Maybe that Briarwood student had the right idea. Stay quiet. Stay hidden. Pass the evidence to someone else and hope they figure it out. Because if speaking up gets you killed, then silence feels like survival.

I hate that logic. I hate that I understand it. But sitting here, with Blake’s coffee steaming in the cup holder and the echo of that video still rattling in my chest, I can’t shake the truth: we’re already in it. Too deep to walk away, too far to pretend we didn’t see what we saw.

And if we’re going to be in it, I’d rather we’re in it together.

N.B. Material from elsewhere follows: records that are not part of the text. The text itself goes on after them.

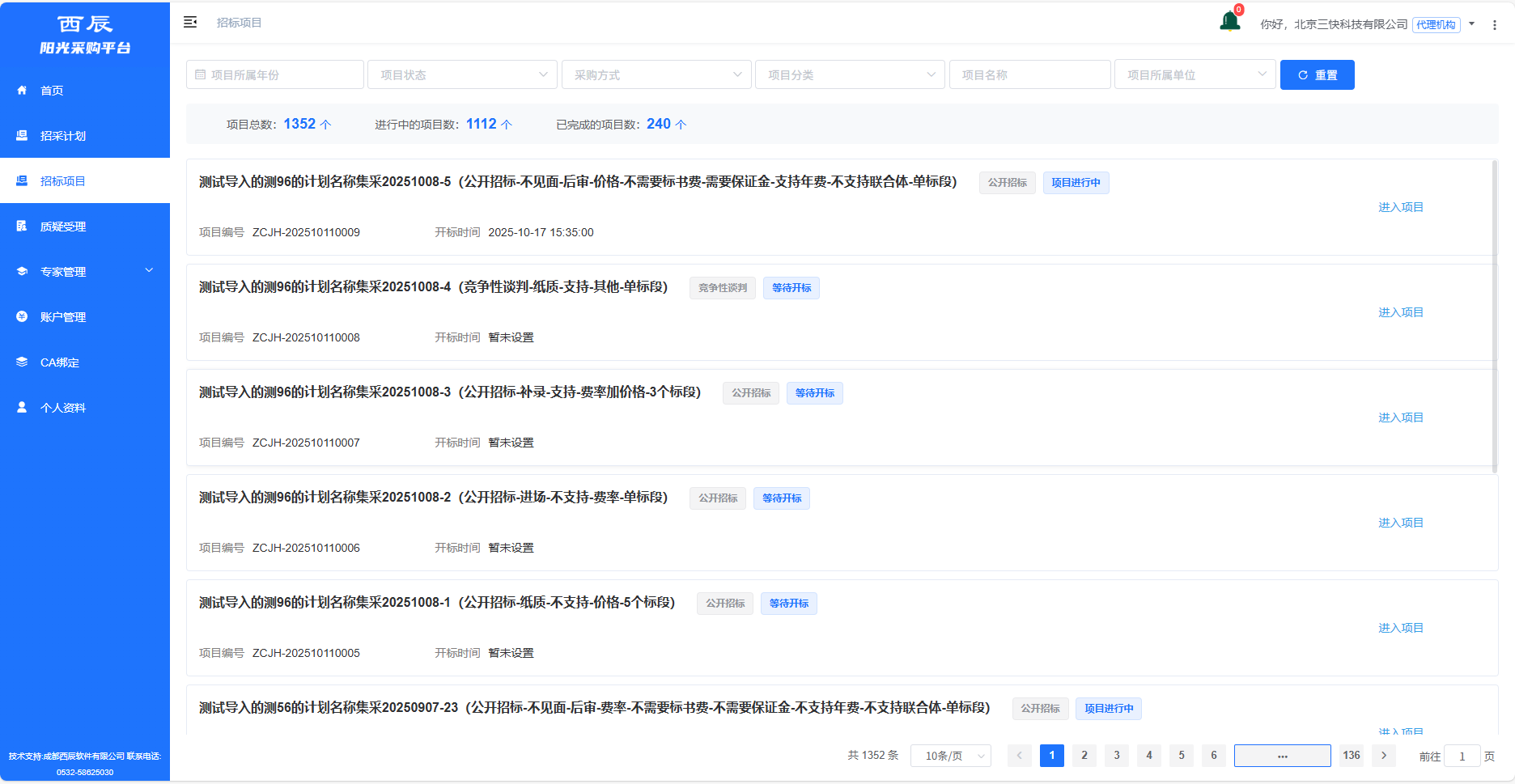
Task: Click 进入项目 for project ZCJH-202510110009
Action: 1400,207
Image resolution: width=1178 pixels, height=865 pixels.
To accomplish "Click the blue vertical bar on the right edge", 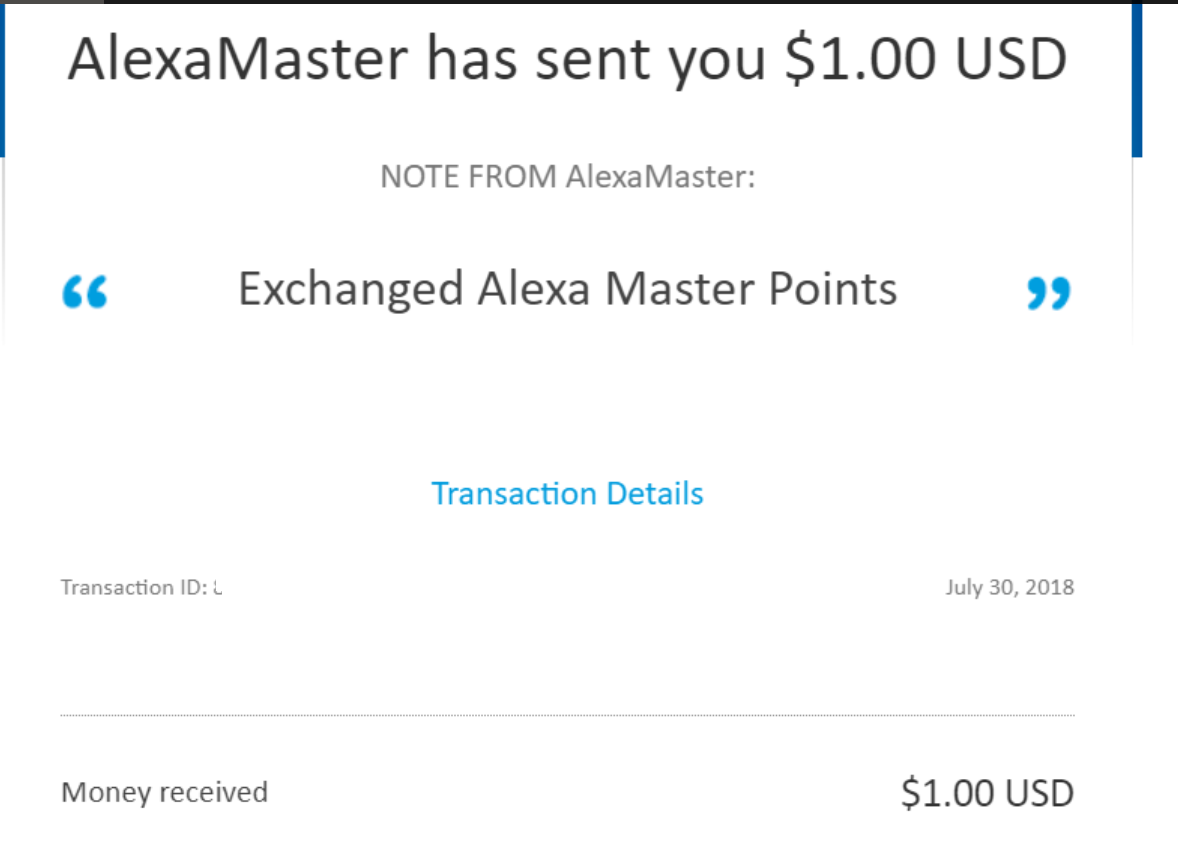I will coord(1137,80).
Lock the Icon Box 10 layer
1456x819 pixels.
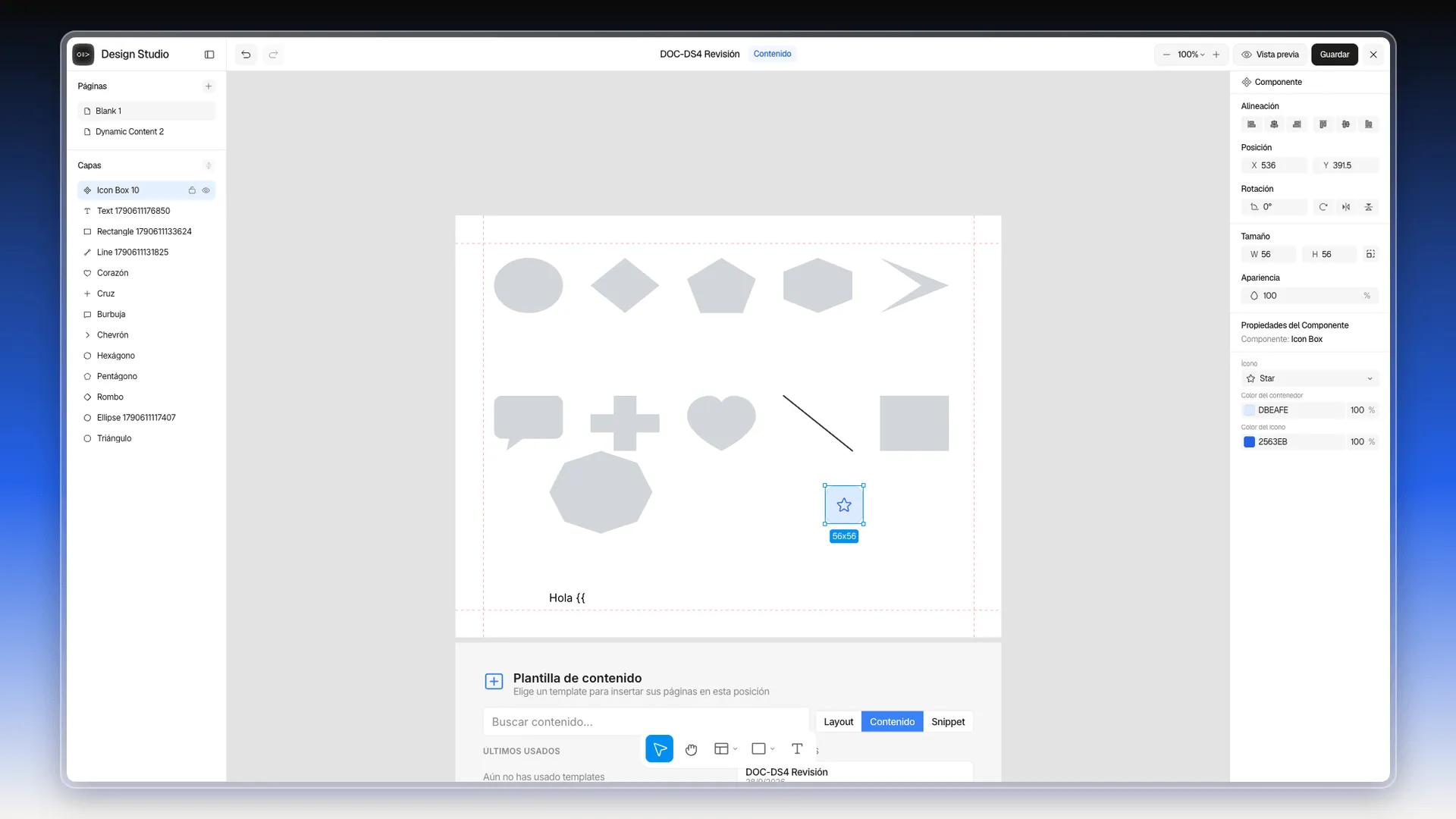coord(192,190)
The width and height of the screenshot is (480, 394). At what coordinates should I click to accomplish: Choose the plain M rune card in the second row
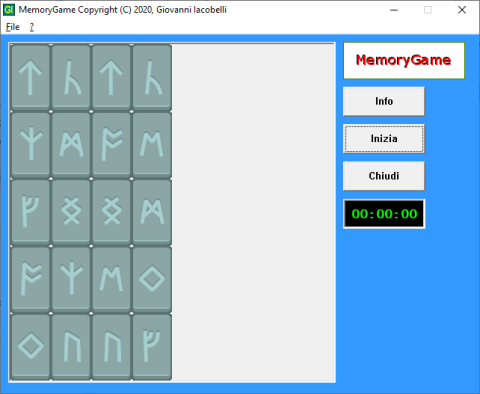pyautogui.click(x=152, y=145)
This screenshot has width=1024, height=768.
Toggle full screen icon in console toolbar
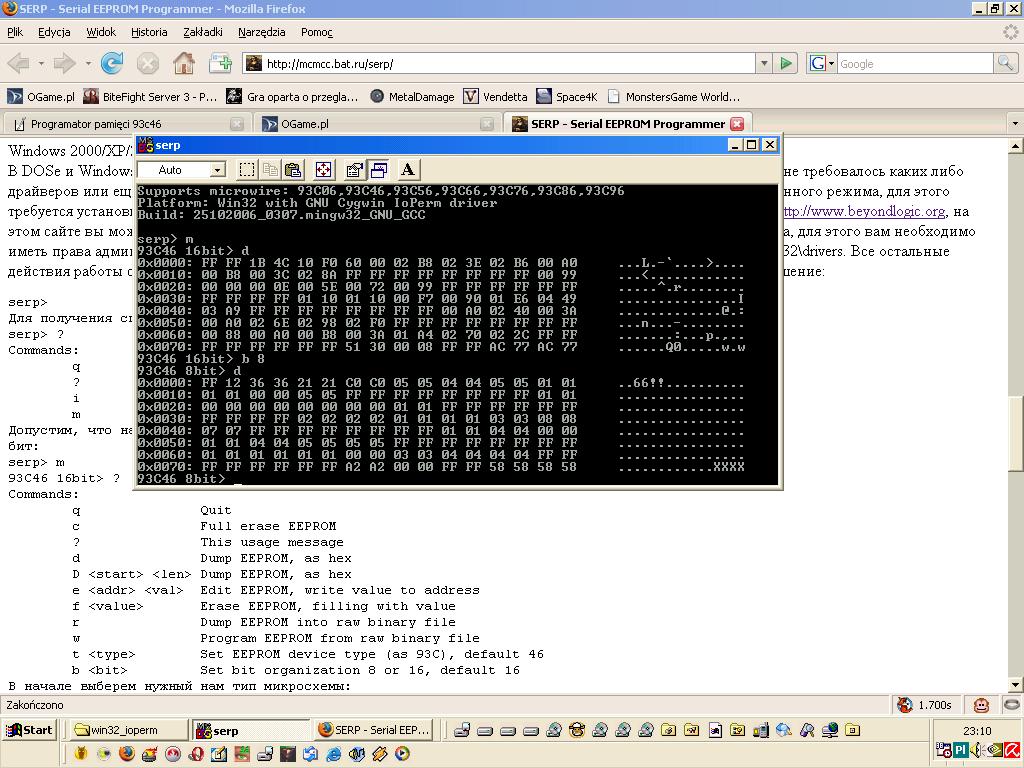click(x=323, y=170)
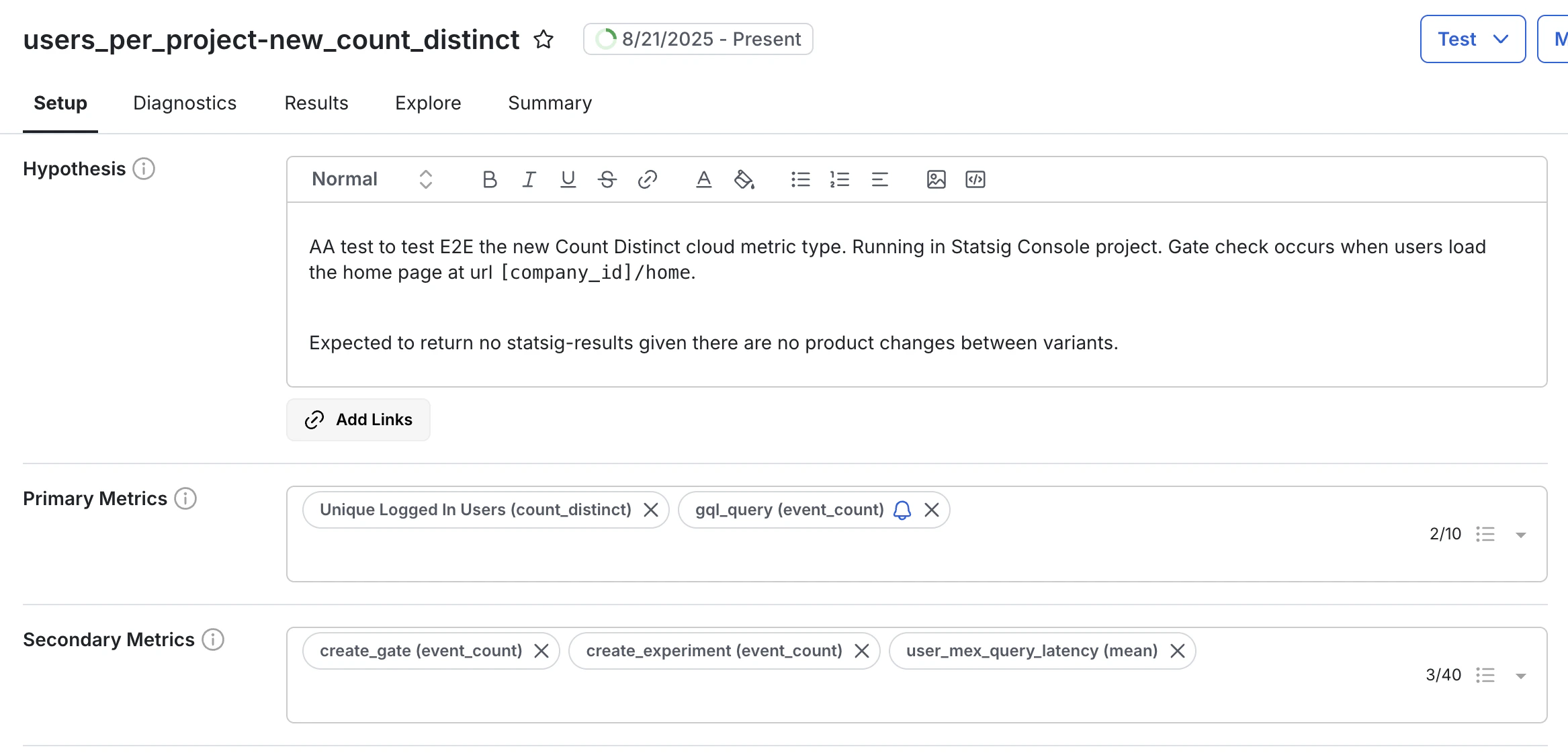
Task: Star the users_per_project-new_count_distinct experiment
Action: click(543, 40)
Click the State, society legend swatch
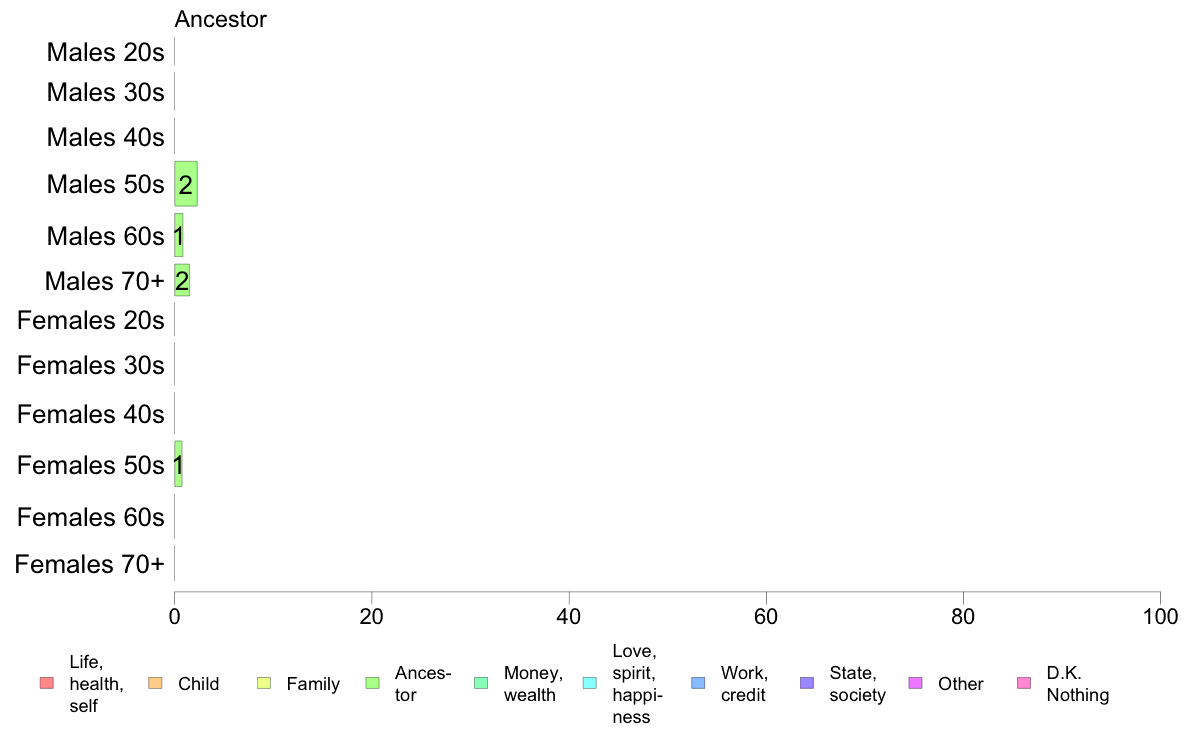This screenshot has height=736, width=1188. pos(807,683)
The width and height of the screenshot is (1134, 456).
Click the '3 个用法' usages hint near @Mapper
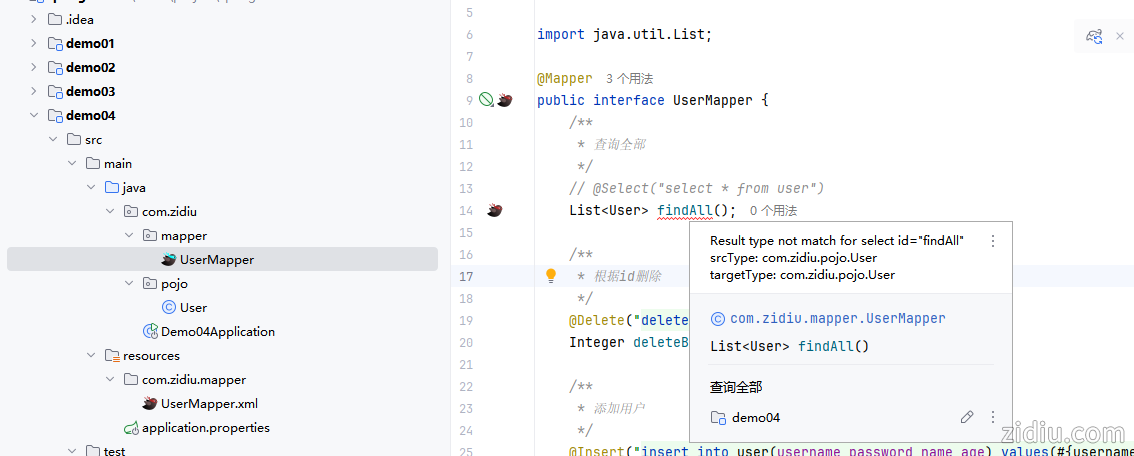coord(629,78)
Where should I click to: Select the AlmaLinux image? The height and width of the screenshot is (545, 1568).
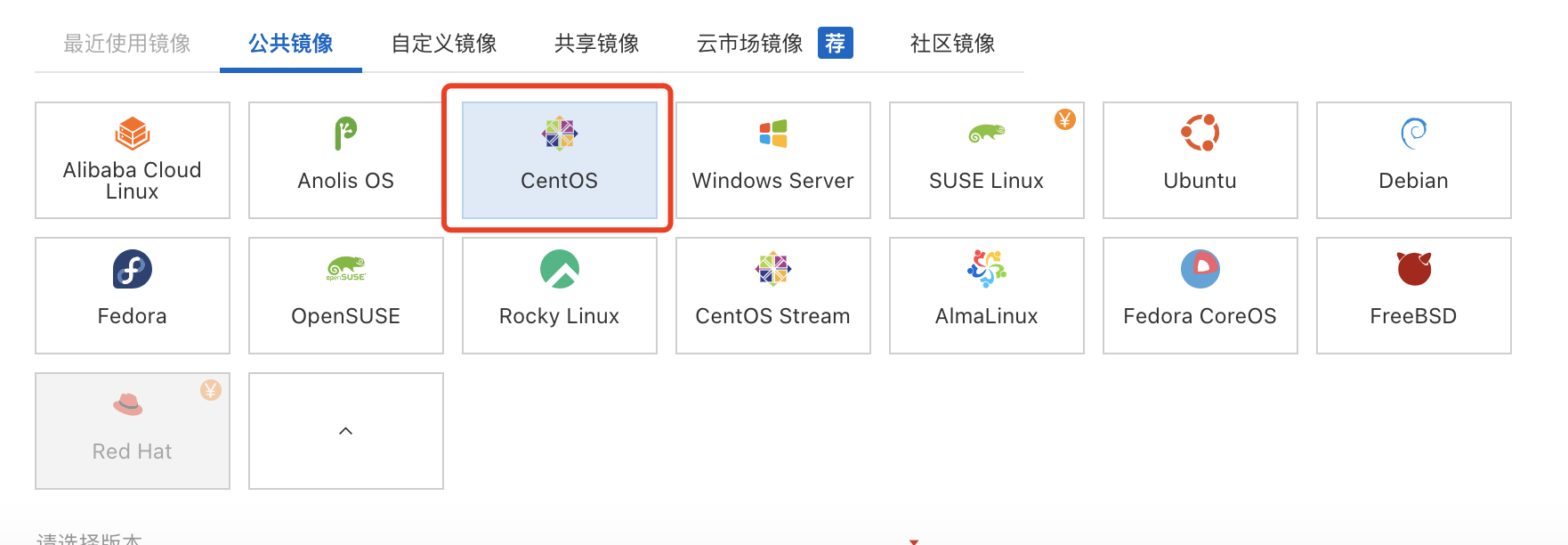pos(986,296)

I don’t just want to keep her safe. I want to prove to her that if she’s going to chase this, I’ll chase it too. That we can figure out who killed Miles. We can right this wrong.

“So,” I say, dragging the word out, “this girl who handed you the drive—what exactly do you know about her?”

I hate how little information we have. Some stranger drops a bomb into Blake’s lap, and now we’re carrying it around like we have any fucking clue what to do about it. If Blake doesn’t have answers, then we’re chasing shadows, and I can’t stand the thought of her being dragged deeper into this without knowing what we’re up against.

She groans, tilting her head back against the seat. “Not much. Maybe her first name, if her username was legit.”

“That’s it?” I glance at her, eyebrows raised. “Not even a last initial? What she looks like? Shoe size?”

She cracks an eye at me. “Do you always ask women about their shoe size?”

“Only the ones who get handed cursed flash drives and then make me their accomplice.”

That earns me the faintest twitch of her mouth. Not a full smile, but I’ll take it. Hell, I’d frame it if I could. It’s the closest I’ve gotten to pulling her out of whatever storm’s going on in her head.

I drum my fingers on the wheel. “So you’ve never even seen her face?”

“Nope.” She sips her coffee, grimacing like it physically hurts. “Couldn’t pick her out of a lineup if my life depended on it. Theforum’s all text-based. Everyone hides behind cartoon avatars or just their initials. Rhea could most definitely not even be her real name.”

“Brilliant. That’s reassuring. Mystery woman hands you literally murder evidence, and we’re just… winging it.”

“Pretty sure I didn’t ask you to dive headfirst into this with me.”

I smirk. “No, but you didn’t exactly stop me, did you?”

She rolls her eyes, muttering something under her breath that I don’t catch. My chest feels lighter than it should, considering how tired I am and every other fucking thing. Maybe it’s the way her voice softens when she’s too exhausted to keep her guard up. Maybe it’s the fact that even running on fumes and being a bit traumatized, she still matches me quip for quip.

“You know,” I say, shifting gears, “you could at least admit you’re glad I’m here. Moral support. Heavy lifting. Comic relief. Very valuable skill set.”

She snorts into her coffee. “You forgot your massive ego.”

“Right. How could I leave that off the resume?”

Her laugh is quick, small. Fucking adorable.

The parking lot’s empty, nothing but a few crushed cans glittering along the path to the field and a fast-food bag stuck to the fence by the wind.

Blake slams her door harder than necessary, muttering something under her breath about us being the only ones to show up as she yanks her sweatshirt over her head.

“This is cruel and unusual punishment,” she says, staring up at the bleachers.